Greene D M, Azcona-Olivera J I, Murtha J M, Pestka J J
Department of Food Science and Human Nutrition, Michigan State University, East Lansing 48824-1224, USA.
Fundam Appl Toxicol. 1995 Jun;26(1):107-16. doi: 10.1006/faat.1995.1080.
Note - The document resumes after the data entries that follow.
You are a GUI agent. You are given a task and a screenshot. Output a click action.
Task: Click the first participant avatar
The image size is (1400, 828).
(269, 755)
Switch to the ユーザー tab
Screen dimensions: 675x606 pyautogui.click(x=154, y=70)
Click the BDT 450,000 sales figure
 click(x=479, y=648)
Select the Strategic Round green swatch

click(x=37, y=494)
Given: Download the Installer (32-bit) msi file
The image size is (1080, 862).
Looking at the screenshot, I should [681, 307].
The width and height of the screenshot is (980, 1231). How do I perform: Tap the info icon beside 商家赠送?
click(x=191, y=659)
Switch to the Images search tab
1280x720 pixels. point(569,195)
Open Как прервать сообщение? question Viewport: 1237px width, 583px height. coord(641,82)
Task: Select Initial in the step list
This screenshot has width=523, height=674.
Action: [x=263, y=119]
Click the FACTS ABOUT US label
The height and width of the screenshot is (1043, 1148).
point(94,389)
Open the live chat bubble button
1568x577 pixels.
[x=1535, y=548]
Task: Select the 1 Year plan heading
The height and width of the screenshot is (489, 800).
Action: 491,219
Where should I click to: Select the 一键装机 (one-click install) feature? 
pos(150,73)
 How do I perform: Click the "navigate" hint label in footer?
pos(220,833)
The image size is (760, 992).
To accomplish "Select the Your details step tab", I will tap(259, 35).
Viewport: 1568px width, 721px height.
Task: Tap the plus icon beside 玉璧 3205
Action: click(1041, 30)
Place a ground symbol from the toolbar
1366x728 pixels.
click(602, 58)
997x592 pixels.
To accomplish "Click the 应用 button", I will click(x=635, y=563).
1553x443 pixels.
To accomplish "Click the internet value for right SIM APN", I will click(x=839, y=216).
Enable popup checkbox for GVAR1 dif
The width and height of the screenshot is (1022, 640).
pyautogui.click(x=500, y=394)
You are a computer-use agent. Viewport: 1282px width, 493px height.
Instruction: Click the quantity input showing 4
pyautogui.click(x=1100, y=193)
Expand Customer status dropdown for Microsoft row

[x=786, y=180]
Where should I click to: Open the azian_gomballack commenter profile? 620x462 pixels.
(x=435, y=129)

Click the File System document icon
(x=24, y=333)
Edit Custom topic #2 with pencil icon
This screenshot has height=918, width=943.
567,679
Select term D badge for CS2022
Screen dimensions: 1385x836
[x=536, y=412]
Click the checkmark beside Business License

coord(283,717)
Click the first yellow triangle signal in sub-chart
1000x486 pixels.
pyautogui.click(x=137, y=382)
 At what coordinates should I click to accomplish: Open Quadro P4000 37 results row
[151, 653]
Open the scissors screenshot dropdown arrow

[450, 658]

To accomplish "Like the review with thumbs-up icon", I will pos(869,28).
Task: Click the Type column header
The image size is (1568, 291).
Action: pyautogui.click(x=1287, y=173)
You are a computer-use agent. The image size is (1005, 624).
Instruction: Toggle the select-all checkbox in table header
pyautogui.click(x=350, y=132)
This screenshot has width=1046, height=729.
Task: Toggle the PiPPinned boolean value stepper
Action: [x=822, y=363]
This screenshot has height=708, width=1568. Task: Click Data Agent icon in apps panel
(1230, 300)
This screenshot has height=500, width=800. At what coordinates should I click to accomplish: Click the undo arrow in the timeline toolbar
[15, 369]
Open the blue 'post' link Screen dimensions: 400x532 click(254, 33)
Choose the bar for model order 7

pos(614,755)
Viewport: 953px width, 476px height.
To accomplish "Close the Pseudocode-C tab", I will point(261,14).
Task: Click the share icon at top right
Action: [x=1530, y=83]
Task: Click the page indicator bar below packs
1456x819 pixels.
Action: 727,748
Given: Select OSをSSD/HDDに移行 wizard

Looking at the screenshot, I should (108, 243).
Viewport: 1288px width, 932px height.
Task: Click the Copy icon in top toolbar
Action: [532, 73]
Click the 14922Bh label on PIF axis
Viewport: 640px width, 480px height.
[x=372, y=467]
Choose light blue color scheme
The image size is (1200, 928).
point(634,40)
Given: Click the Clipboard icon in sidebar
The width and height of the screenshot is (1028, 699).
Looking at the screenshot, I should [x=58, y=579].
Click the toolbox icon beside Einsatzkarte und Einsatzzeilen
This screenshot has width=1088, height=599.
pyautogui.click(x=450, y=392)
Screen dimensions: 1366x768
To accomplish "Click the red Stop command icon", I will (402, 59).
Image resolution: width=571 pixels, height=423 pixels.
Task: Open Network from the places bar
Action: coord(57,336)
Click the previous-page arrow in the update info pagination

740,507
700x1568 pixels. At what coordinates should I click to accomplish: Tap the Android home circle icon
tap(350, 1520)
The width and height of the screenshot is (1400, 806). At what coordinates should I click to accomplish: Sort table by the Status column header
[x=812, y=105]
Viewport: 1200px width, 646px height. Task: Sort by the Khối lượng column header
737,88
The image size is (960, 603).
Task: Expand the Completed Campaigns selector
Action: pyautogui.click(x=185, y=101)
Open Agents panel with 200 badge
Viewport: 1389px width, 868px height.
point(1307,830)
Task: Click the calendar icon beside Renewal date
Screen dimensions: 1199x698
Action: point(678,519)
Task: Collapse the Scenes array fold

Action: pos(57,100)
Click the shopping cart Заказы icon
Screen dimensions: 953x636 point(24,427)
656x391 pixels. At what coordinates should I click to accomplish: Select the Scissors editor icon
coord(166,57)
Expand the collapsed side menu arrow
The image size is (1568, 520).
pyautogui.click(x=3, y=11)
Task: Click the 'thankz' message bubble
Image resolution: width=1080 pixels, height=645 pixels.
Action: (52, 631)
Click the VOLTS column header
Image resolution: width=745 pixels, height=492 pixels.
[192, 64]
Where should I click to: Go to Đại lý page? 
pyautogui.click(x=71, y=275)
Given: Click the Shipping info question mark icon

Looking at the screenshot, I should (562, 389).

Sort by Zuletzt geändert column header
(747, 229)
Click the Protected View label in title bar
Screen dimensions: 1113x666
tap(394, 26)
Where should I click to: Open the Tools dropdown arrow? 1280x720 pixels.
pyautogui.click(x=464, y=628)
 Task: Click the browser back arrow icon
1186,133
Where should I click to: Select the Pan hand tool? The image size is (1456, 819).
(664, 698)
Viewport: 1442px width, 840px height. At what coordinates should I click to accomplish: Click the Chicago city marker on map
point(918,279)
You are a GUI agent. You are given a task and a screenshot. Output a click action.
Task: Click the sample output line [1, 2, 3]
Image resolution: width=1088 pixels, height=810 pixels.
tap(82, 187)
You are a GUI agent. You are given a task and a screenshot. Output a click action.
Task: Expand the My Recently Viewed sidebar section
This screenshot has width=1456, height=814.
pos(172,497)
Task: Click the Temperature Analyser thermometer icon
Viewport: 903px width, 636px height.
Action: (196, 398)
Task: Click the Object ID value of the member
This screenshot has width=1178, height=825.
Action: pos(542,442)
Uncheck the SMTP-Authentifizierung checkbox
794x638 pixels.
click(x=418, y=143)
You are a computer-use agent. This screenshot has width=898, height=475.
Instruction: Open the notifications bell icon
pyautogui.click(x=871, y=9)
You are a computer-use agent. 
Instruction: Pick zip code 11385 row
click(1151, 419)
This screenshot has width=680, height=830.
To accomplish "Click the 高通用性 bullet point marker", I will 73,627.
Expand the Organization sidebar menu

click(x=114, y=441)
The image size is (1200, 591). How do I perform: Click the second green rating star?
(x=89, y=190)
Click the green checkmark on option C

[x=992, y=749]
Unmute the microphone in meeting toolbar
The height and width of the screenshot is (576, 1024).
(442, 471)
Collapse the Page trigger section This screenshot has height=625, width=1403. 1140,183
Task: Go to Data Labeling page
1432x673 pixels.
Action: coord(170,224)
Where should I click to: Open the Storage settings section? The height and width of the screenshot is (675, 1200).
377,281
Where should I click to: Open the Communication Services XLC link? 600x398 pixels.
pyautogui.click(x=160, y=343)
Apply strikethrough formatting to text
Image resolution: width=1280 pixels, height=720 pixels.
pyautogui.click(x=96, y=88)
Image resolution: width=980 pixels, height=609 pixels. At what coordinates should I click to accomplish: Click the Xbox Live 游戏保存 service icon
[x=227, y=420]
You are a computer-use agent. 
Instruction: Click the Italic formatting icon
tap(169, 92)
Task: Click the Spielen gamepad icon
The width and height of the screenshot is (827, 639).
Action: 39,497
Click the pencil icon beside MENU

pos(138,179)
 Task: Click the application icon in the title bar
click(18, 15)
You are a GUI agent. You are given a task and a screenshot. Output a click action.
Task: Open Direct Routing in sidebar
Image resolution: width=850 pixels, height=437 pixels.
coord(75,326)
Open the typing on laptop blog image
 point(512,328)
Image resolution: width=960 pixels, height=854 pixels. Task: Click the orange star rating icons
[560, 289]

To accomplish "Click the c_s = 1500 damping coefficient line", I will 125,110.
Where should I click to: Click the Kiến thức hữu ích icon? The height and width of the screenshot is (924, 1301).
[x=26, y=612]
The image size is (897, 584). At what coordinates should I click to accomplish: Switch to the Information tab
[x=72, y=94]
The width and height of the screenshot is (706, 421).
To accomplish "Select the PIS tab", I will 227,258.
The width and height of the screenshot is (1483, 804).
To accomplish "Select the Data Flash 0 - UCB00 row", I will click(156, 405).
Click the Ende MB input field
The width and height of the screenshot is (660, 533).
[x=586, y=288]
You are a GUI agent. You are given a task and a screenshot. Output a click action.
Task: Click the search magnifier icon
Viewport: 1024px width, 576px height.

Ingestion of the trichothecene vomitoxin (VT) by mice induces effects that mimic the common human glomerulonephritis, IgA nephropathy (IgAN). These include elevation of serum IgA, IgA immune complexes, and mesangial IgA deposition. Based on previous observations that male mice are more prone to VT-induced IgAN, the effects of castration of male and female B6C3F1 mice and sex hormone supplementation on several immunopathologic indicators of the disease were compared. In the first study, castrated and intact male and female mice were fed control AIN-76A diet or the same diet containing 10 ppm VT for 12 weeks. At Week 12, all but the intact female group fed VT exhibited increased serum IgA, with castrated female mice having greater levels than intact females. When microscopic hematuria was used as an indicator of disease severity in intact VT-fed mice, erythrocyte counts for males exceeded those for females at weeks 4 and 12. VT-fed, castrated females exhibited greater hematuria than intact counterparts, whereas VT-fed, castrated males had lower urinary erythrocyte counts than intact counterparts. In a second study, castrated male and female mice were implanted with controlled release pellets of placebo, 5 alpha-dihydrotestosterone (DHT), or 17 beta-estradiol (E2) and then were fed either control diet or a 10 ppm VT diet for 8 weeks. Castrated male and female mice treated with VT and DHT pellet exhibited more severe hematuria, higher IgA levels, and greater mesangial IgA deposition than mice exposed to the same diet with placebo or E2 pellet at Week 8. While VT-fed animals with an E2 pellet exhibited greater hematuria and mesangial IgA deposition at Week 8 than the placebo groups, their IgA levels were not significantly elevated over those for VT-fed mice with a placebo pellet. Relative to two other pathologic markers for IgAN, the aforementioned effects in both studies were generally consistent with mesangial deposition of complement component C3 but not IgG. The results suggest that (1) enhanced male susceptibility to VT-induced IgAN may be related to modulation by the biologically active androgen DHT and (2) while castration of females increased severity of VT-induced IgAN, supplementation of castrated male or female mice with E2 did not reverse this effect but rather increased disease severity.
小鼠摄入单端孢霉烯族呕吐毒素(VT)会引发一些效应,这些效应类似于常见的人类肾小球肾炎——IgA肾病(IgAN)。这些效应包括血清IgA、IgA免疫复合物升高以及系膜IgA沉积。基于之前观察到雄性小鼠更易发生VT诱导的IgAN,比较了对雄性和雌性B6C3F1小鼠去势以及补充性激素对该疾病若干免疫病理指标的影响。在第一项研究中,给去势和未去势的雄性及雌性小鼠喂食对照AIN - 76A饮食或含10 ppm VT的相同饮食,持续12周。在第12周时,除了喂食VT的未去势雌性组外,所有喂食VT的组血清IgA均升高,去势雌性小鼠的血清IgA水平高于未去势雌性小鼠。当将显微镜下血尿用作喂食VT的未去势小鼠疾病严重程度的指标时,在第4周和第12周,雄性小鼠的红细胞计数超过雌性小鼠。喂食VT的去势雌性小鼠比未去势的雌性小鼠血尿更严重,而喂食VT的去势雄性小鼠的尿红细胞计数低于未去势的雄性小鼠。在第二项研究中,给去势的雄性和雌性小鼠植入安慰剂、5α - 二氢睾酮(DHT)或17β - 雌二醇(E2)的控释微丸,然后喂食对照饮食或含10 ppm VT的饮食8周。在第8周时,与接受相同饮食但植入安慰剂或E2微丸的小鼠相比,植入DHT微丸且喂食VT的去势雄性和雌性小鼠血尿更严重、IgA水平更高且系膜IgA沉积更多。虽然在第8周时,植入E2微丸且喂食VT的动物比安慰剂组血尿更严重且系膜IgA沉积更多,但其IgA水平相对于植入安慰剂微丸且喂食VT的小鼠并未显著升高。相对于IgAN的其他两个病理标志物,上述两项研究中的效应总体上与补体成分C3的系膜沉积一致,但与IgG的系膜沉积不一致。结果表明:(1)雄性对VT诱导的IgAN易感性增强可能与生物活性雄激素DHT的调节有关;(2)虽然雌性去势会增加VT诱导的IgAN的严重程度,但给去势的雄性或雌性小鼠补充E2并不能逆转这种效应,反而会增加疾病严重程度。